Imaginez un homme à la carrure impressionnante, large et haute, au rire de titan. Un homme attaché à sa terre et à ses bêtes. Un éleveur, un bourreau de travail. Ce colosse de Jacques Bonhomme, trente-six ans, n’est jamais parti en vacances et n’a jamais appris à nager. Difficile pour lui de se convertir aux préceptes de la production industrialisée, de se plier aux pratiques de l’agriculture moderne, aux « normes sans cesse plus nombreuses », aux « équilibres du marché », à la « traçabilité avec laquelle seuls les grands groupes arrivaient à s’arranger ». Jacques Bonhomme a pris de plein fouet la déferlante des courriers administratifs après son retard dans l’envoi des déclarations de naissance. Ce qui l’a obligé de confiner ses limousines à l’étable. Avant d’en voir mourir deux de malnutrition… Lui qui était toujours resté calme, n’avait jamais mis son poing dans aucune figure, a ressenti le besoin d’aller au bout du combat, de ne rien lâcher. De rester debout, dire non à l’humiliation, l’enfermement. Un jour de mai, le mesuré Jacques Bonhomme n’a plus supporté d’avoir « la cervelle à l’envers », d’être acculé, condamné à se voir soustraire son troupeau. Il ne demandait pourtant pas grand-chose, juste le droit de nourrir ses bêtes et d’ensemencer sa terre comme il l’avait toujours fait. Il est monté dans sa petite Volvo, a quitté le monde qui est le sien et la ferme des Combettes. Jacques Bonhomme a pris la fuite, il a camouflé sa voiture près de la maison en ruine de l’ancien forestier et s’est refugié dans les bois, à vingt kilomètres de chez lui. En cavale, comme un criminel, pour échapper aux gendarmes…
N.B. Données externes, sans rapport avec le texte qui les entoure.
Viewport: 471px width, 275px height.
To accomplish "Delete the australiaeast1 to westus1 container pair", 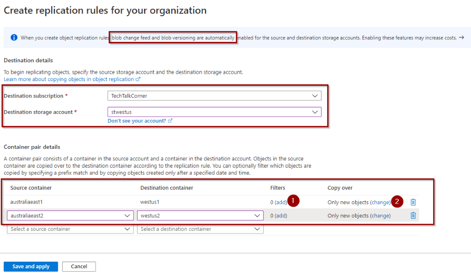I will coord(413,202).
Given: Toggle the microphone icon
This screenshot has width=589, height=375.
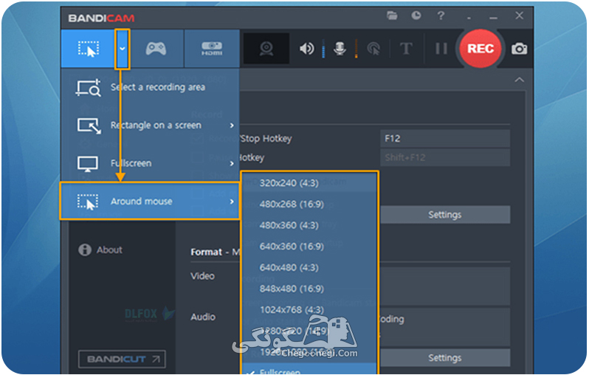Looking at the screenshot, I should click(x=340, y=49).
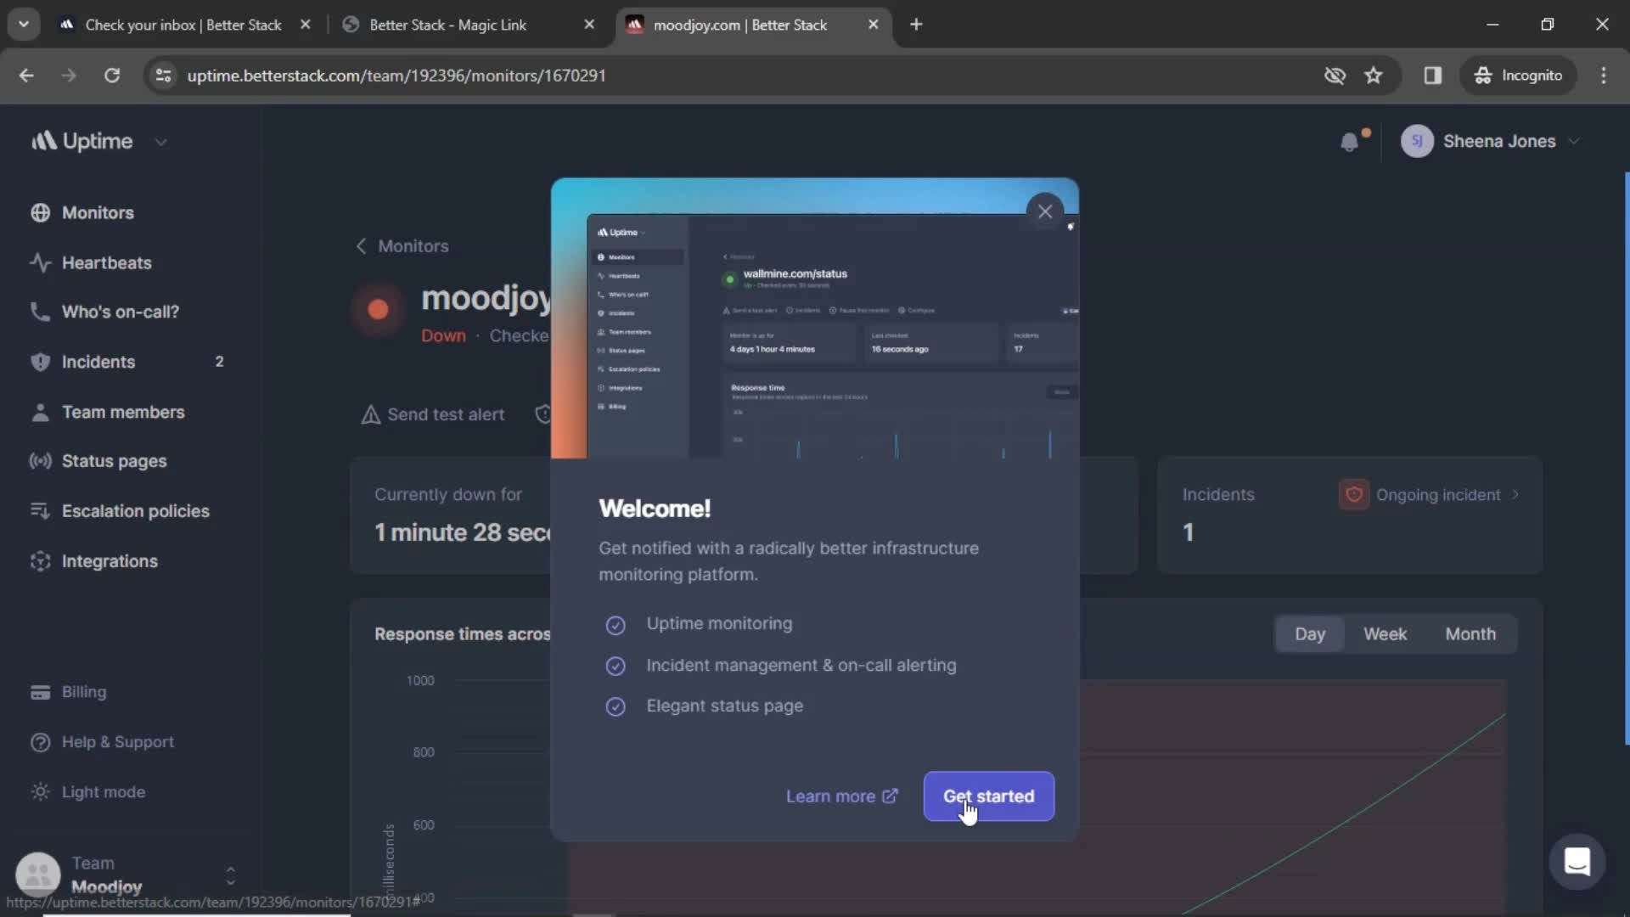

Le puissant roman de Corinne Royer enchaîne les chapitres courts, alterne les points de vue, porté d’un bout à l’autre par une écriture qui se fait tour à tour poétique ou réaliste. Pleine terre est une fiction inspirée de faits réels, nous avertit son auteure. Cette dernière est partie de l’histoire tragique de Jérôme Laronze. Un agriculteur de Saône-et-Loire, qui n’avait pas encore trente-sept ans, abattu par des gendarmes le 20 mai 2017, après trois années de harcèlement et neuf jours de cavale. Jérôme Laronze, Corinne Royer explique comment elle l’a découverte.« Là où je vis, dit-elle, au milieu des champs et des forêts, (entre les hauts plateaux du parc naturel du Pilat, près de Saint-Étienne, et l’Uzège N.D.L.R) les histoires qu’on se raconte sont souvent des histoires de luttes. La première fois qu’on m’a parlé du combat de cet homme, c’était dans une ferme, autour d’une tranche de pain chaud et d’un saucisson. Les faits déroulés dans Pleine terre sont inspirés de cette histoire tragique mais Jacques Bonhomme est un personnage fictionnel. Il ne s’agit ni d’un récit réaliste ni d’un portrait. J’ai voulu écrire dans les nombreux blancs de cette histoire et Jacques est une forme d’allégorie de tous ces agriculteurs qui m’ont confié ce que signifie aujourd’hui être des gens de la terre ».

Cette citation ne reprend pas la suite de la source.